The land is very nourishing, the water is thoroughly wholesome.

The one appeases hunger; the other, thirst. But the natives

do not take them separately, but together, as nature mixed them.

When they find an inch of mud in the bottom of a glass,

they stir it up, and then take the draught as they would gruel.

It is difficult for a stranger to get used to this batter, but once

used to it he will prefer it to water. This is really the case.

It is good for steamboating, and good to drink; but it is worthless

for all other purposes, except baptizing.

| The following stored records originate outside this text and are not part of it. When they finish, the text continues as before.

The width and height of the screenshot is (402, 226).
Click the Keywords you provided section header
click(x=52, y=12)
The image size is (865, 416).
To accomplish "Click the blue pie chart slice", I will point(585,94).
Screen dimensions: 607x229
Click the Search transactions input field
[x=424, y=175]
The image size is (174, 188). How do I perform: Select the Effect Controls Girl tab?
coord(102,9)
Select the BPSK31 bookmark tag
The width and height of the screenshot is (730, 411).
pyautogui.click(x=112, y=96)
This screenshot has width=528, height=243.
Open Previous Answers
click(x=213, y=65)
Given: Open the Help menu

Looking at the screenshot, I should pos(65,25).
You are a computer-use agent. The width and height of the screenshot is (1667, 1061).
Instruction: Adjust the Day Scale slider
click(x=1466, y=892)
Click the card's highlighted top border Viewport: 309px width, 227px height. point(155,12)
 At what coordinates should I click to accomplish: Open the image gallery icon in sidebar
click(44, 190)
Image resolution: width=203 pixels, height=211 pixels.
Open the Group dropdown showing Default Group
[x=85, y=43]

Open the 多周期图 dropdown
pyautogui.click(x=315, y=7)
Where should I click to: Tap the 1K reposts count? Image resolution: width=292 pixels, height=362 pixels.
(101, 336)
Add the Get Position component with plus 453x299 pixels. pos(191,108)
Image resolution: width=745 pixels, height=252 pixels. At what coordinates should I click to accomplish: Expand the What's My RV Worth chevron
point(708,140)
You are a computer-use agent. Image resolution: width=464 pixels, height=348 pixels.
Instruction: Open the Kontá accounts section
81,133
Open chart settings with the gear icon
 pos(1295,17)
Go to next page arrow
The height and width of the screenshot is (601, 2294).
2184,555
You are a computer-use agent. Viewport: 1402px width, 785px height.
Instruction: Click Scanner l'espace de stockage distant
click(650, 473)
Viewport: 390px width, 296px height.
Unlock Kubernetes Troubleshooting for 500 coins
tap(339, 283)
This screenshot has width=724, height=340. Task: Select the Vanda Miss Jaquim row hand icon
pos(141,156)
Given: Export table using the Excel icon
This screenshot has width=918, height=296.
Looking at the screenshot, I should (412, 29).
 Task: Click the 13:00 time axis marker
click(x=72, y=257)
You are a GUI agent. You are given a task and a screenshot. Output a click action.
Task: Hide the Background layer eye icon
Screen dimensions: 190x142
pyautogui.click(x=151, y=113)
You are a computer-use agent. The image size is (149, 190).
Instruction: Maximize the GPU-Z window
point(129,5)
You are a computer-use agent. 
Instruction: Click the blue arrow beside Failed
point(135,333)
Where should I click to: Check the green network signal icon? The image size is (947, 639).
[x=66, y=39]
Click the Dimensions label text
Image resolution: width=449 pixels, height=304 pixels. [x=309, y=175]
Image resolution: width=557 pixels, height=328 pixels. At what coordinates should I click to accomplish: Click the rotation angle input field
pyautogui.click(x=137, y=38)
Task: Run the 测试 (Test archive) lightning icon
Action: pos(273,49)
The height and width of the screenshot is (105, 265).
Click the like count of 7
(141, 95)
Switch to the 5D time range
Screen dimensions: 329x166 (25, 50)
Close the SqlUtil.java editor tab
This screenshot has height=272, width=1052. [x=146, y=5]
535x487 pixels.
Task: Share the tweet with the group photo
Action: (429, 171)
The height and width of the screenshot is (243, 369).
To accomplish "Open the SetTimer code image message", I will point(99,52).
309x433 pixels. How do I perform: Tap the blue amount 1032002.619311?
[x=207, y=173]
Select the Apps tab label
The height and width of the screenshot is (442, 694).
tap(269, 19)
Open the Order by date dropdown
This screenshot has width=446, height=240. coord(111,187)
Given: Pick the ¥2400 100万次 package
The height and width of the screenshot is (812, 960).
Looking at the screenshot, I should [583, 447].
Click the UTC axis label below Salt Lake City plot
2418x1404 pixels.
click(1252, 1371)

Next morning, we drove around town in the rain.

The city seemed but little changed. It WAS greatly changed,

but it did not seem so; because in St. Louis, as in London

and Pittsburgh, you can’t persuade a new thing to look new;

the coal smoke turns it into an antiquity the moment you take

your hand off it. The place had just about doubled its size,

since I was a resident of it, and was now become a city

of 400,000 inhabitants; still, in the solid business parts,

it looked about as it had looked formerly. Yet I am sure there

is not as much smoke in St. Louis now as there used to be.

The smoke used to bank itself in a dense billowy black canopy over

the town, and hide the sky from view. This shelter is very much

thinner now; still, there is a sufficiency of smoke there, I think.

I heard no complaint.

However, on the outskirts changes were apparent enough; notably in

dwelling-house architecture. The fine new homes are noble and beautiful

and modern. They stand by themselves, too, with green lawns around them;

whereas the dwellings of a former day are packed together in blocks,

and are all of one pattern, with windows all alike, set in an arched

frame-work of twisted stone; a sort of house which was handsome enough

when it was rarer.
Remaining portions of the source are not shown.